Stored items:
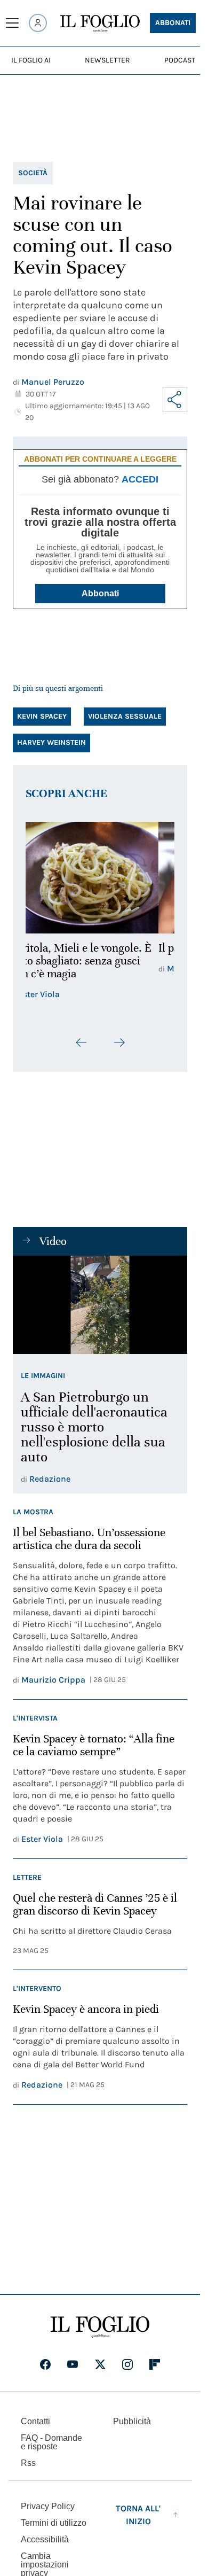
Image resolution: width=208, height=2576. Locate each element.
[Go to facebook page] (45, 2364)
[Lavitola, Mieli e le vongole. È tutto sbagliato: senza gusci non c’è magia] (100, 877)
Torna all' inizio (138, 2514)
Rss (28, 2463)
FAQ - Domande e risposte (51, 2442)
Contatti (35, 2421)
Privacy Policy (48, 2506)
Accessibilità (45, 2539)
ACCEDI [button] (140, 479)
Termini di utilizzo (53, 2522)
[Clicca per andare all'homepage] (100, 2327)
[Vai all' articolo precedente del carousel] (82, 1042)
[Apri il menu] (12, 23)
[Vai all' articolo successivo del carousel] (119, 1042)
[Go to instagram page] (127, 2364)
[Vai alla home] (100, 23)
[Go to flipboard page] (154, 2364)
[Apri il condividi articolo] (175, 399)
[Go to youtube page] (72, 2364)
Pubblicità (132, 2421)
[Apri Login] (38, 23)
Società (32, 172)
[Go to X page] (100, 2364)
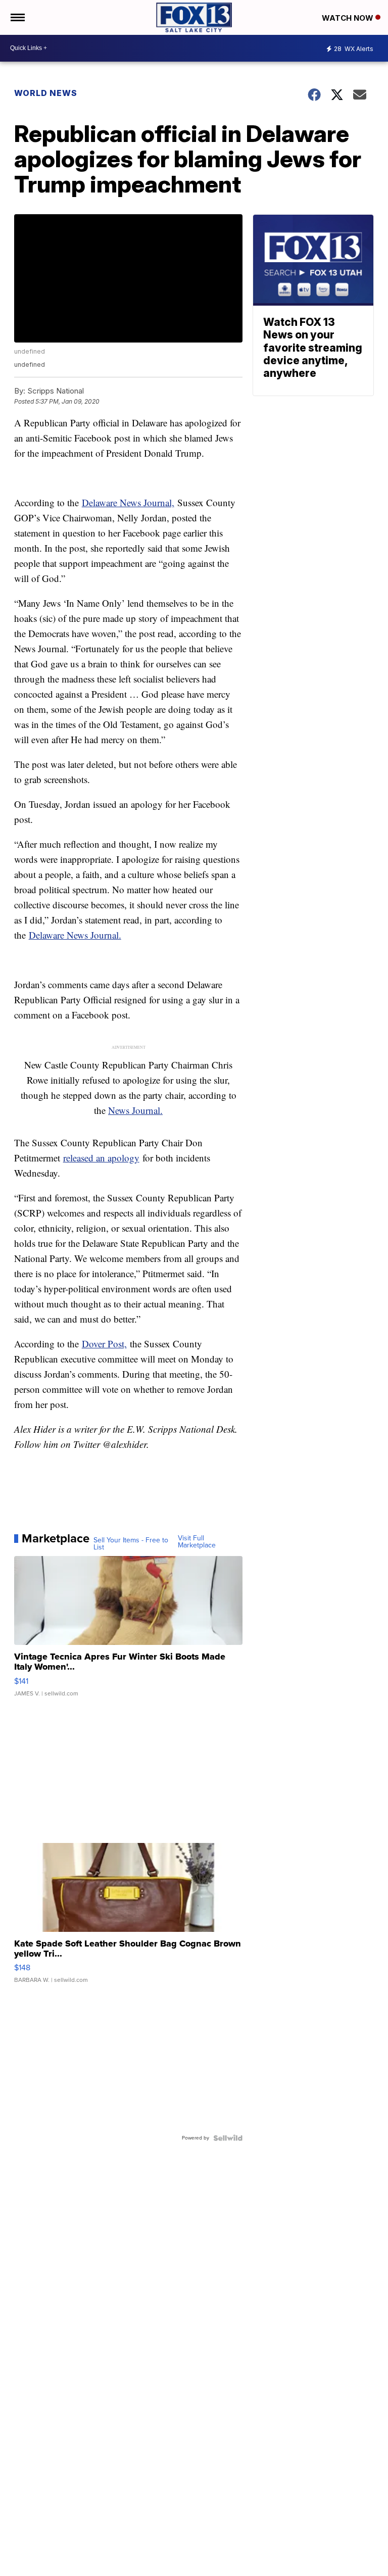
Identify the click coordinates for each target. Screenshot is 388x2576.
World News (45, 93)
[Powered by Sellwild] (228, 2138)
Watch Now (348, 18)
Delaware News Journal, (128, 502)
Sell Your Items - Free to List (130, 1544)
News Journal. (135, 1110)
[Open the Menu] (17, 17)
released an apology (101, 1157)
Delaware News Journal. (75, 935)
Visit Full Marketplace (197, 1542)
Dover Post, (104, 1343)
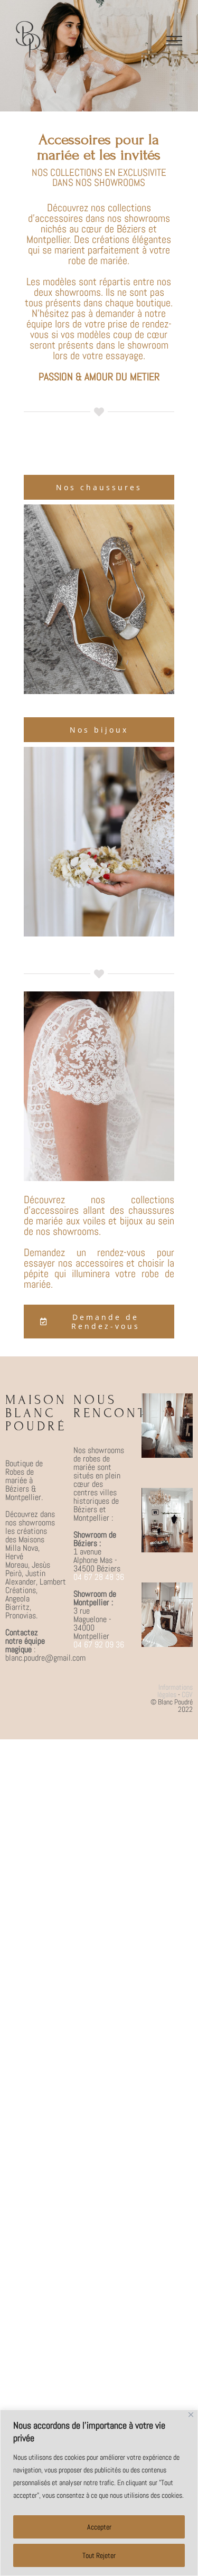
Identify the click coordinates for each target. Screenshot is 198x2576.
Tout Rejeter (99, 2555)
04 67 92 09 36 (98, 1644)
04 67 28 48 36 (98, 1576)
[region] (99, 2493)
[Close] (190, 2414)
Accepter (99, 2527)
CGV (187, 1694)
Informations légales (175, 1690)
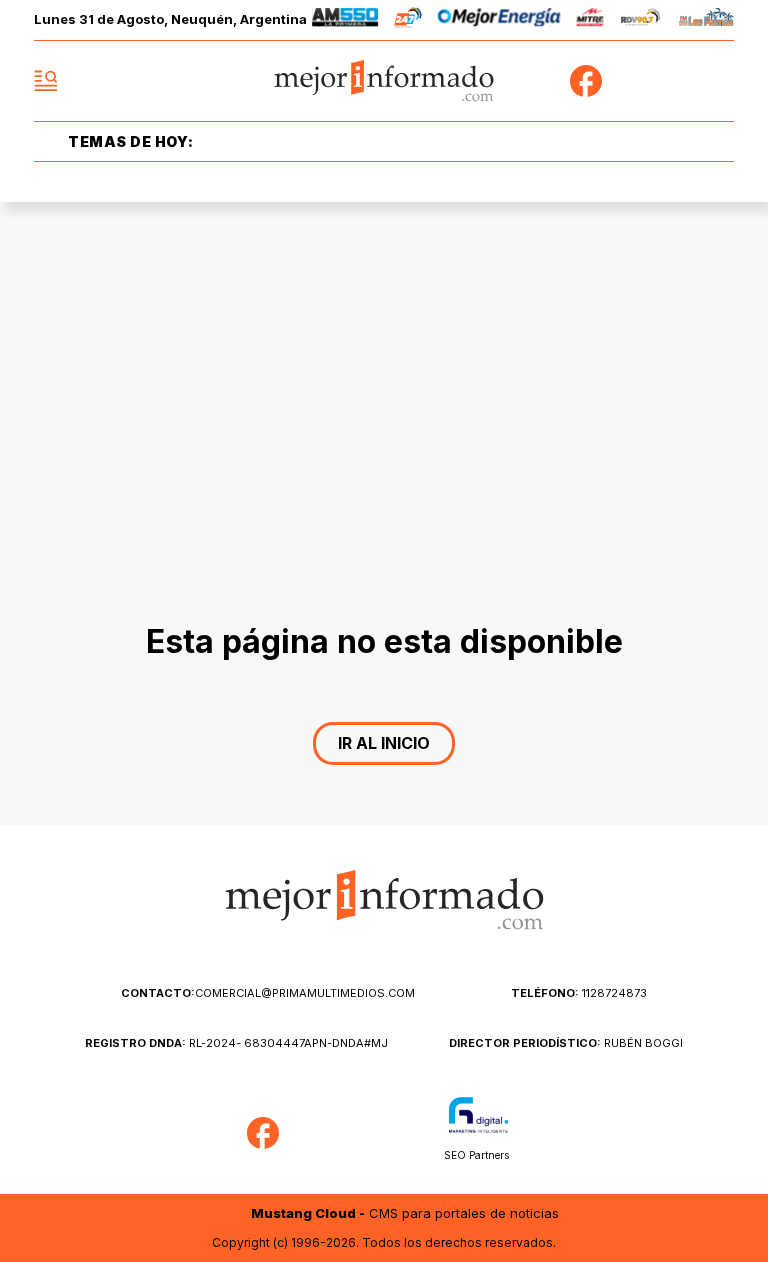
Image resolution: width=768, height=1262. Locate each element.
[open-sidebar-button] (46, 81)
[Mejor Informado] (384, 81)
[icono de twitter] (630, 81)
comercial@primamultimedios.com (268, 993)
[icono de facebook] (586, 81)
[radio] (345, 20)
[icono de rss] (718, 81)
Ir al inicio (384, 743)
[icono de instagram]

● **WHAT TO DO**: Print, exactly, each line above from the one with "Accessibilità (45, 2539)" to the one with "Delaware News Journal, (128, 502)", end lines included. Leave pictures out of it.

● **RESPONSE TO THIS TASK**:
Accessibilità (45, 2539)
ACCEDI [button] (140, 479)
Termini di utilizzo (53, 2522)
[Clicca per andare all'homepage] (100, 2327)
[Vai all' articolo precedente del carousel] (82, 1042)
[Apri il menu] (12, 23)
[Vai all' articolo successivo del carousel] (119, 1042)
[Go to instagram page] (127, 2364)
[Vai alla home] (100, 23)
[Go to flipboard page] (154, 2364)
[Apri il condividi articolo] (175, 399)
[Go to youtube page] (72, 2364)
Pubblicità (132, 2421)
[Apri Login] (38, 23)
Società (32, 172)
[Go to X page] (100, 2364)
Identify the click coordinates for each target. Screenshot is 388x2576.
World News (45, 93)
[Powered by Sellwild] (228, 2138)
Watch Now (348, 18)
Delaware News Journal, (128, 502)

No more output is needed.